David Foster Wallace "La Fonction du Balai" (Au Diable Vauvert) (Chronic'art#58)

« David adorait découvrir des nouveaux mots. Je crois qu’il aurait aimé utilisé tous les mots de la langue anglaise», dixit Michael Pietsch, héroïque éditeur du très regretté DFW, notamment de son immense baleine-balise Infinite Jest.
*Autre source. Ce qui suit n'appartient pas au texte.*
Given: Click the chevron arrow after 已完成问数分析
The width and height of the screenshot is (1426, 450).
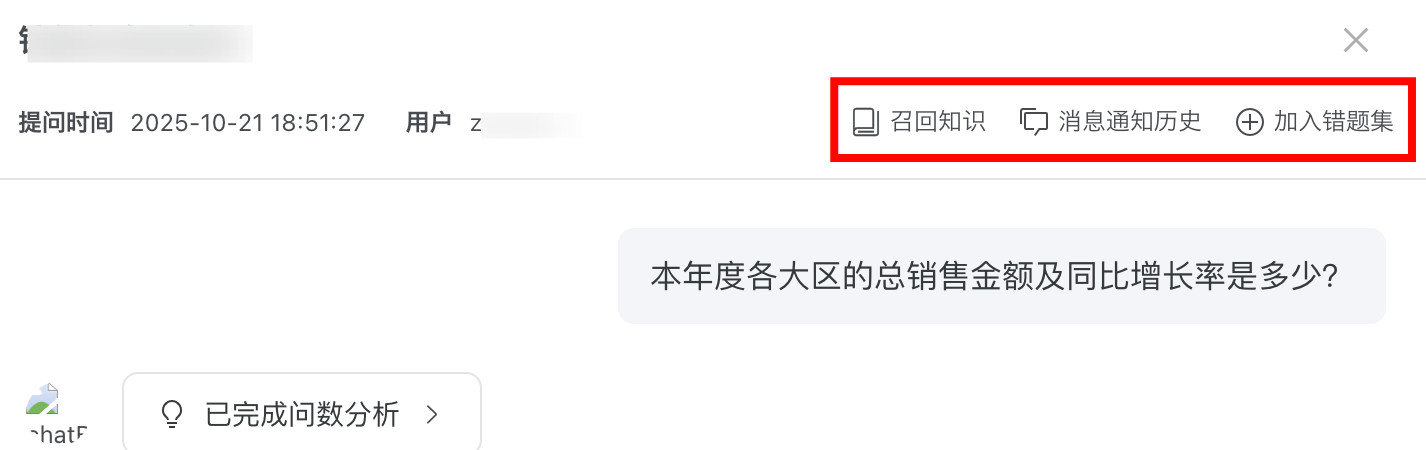Looking at the screenshot, I should point(432,414).
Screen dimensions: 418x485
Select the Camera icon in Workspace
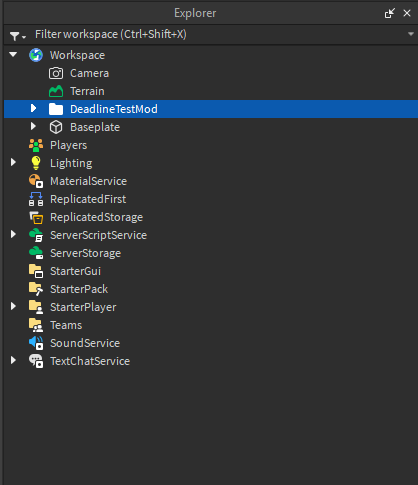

Et si la dépression a emporté le prodige avant qu’il ait pu effectivement épuiser le Webster des mots existants et tous les wiki de vernaculaires en ligne, on en trouve déjà une quantité pharamineuse dans ce premier roman de 1986. « Extravagance post-moderne, hyper-intellectuelle et fougueuse (parue) à une époque où les romans arpentaient principalement les supermarchés et les discothèques » selon son premier éditeur Gerry Howard, La Fonction du balai introduit un petit génie de 25 ans pour ainsi dire complètement formé et contient déjà en long et en large le programme-univers plus long et plus large encore d’Infinite Jest. D’abord, un récit abscons et malade (infecté par le paradoxe wittgensteinien qui lui donne son titre) blindé de dialogues interminables, de récits gigognes et de détails typiques du post-modernisme US à parcourir comme des étapes (JR de William Gaddis, surtout) ; ensuite une virtuosité athlétique et vertigineuse qui confinerait à la plus insupportable arrogance si elle ne mettait effectivement pas k.o. 100% de la concurrence et si elle ne provoquait pas l’hilarité à chaque retour à la ligne ; enfin un amour inconsidéré pour les histoires tristes, si tristes de fait qu’elles en provoquent des convulsions neurologiques. A noter que si, dans la cosmologie de son auteur, La Fonction du balai est presque un détail sans conséquence, il est apte à avaler n’importe quelle rentrée littéraire dans son effondrement. Ceux que le poids du livre assommerait à l’avance seraient donc bien avisés de se le farcir jusqu’à son trou noir final.